O tom adotado por Bolsonaro lembra em muito o dos antecessores Fernando Collor e Dilma Rousseff, quando estavam à beira de experimentar o infortúnio que o presidente quer evitar. Há outras semelhanças entre eles. Collor e Dilma também promoveram mudanças no ministério para tentar se blindar no Congresso e no Judiciário. Collor, que a exemplo de Bolsonaro também contava com Roberto Jefferson em sua tropa de choque, apostou em vão num alardeado “ministério de notáveis” — na prática, um eufemismo para acomodar os interesses de sempre. Ao primeiro sinal de perigo, os mercenários do Congresso mudaram de lado e deu no que deu. Também no desespero, num momento em que a Operação Lava Jato aumentava o cerco sobre o PT e o governo, Dilma colocou no Ministério da Justiça uma pessoa disposta a conter os ímpetos da PF, o ex-procurador Eugênio Aragão.

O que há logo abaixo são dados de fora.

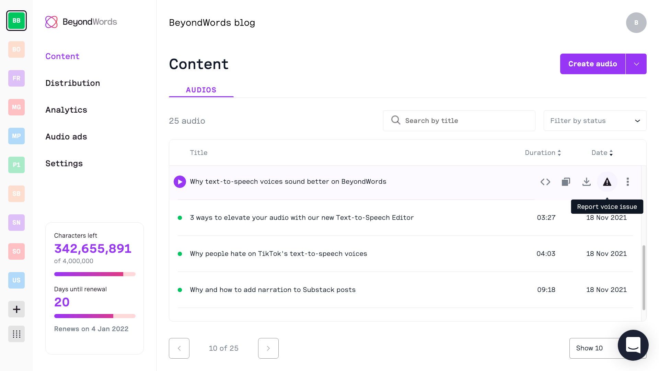This screenshot has width=659, height=371.
Task: Click the copy icon in the first row
Action: pos(566,182)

A então presidente ainda tentou entregar o governo de bandeja para Lula, o nomeando para a Casa Civil, num ato que o blindaria juridicamente e o faria escapar de uma iminente ação policial. Poderia ser a salvação, não fosse a divulgação dos famosos áudios em que Dilma conversava com Lula sobre a entrega do termo de posse por “Bessias” – Jorge Messias, então servidor da Casa Civil – para ser usado “em caso de necessidade”. Ali, o STF adotou a mesma postura aplicada agora no episódio Ramagem: anulou a nomeação de Lula. A quebra do sigilo da conversa entre Dilma e Lula foi determinada pelo então juiz Sergio Moro, ex-ministro da Justiça que, agora, se constituiu em adversário de Bolsonaro. A história recente mostra que não convém tê-lo do lado oposto da trincheira. Os próximos tiros serão disparados em breve: nesta quinta-feira, Celso de Mello deu prazo de cinco dias para a Polícia Federal interrogar Moro na investigação que pode selar o destino do presidente.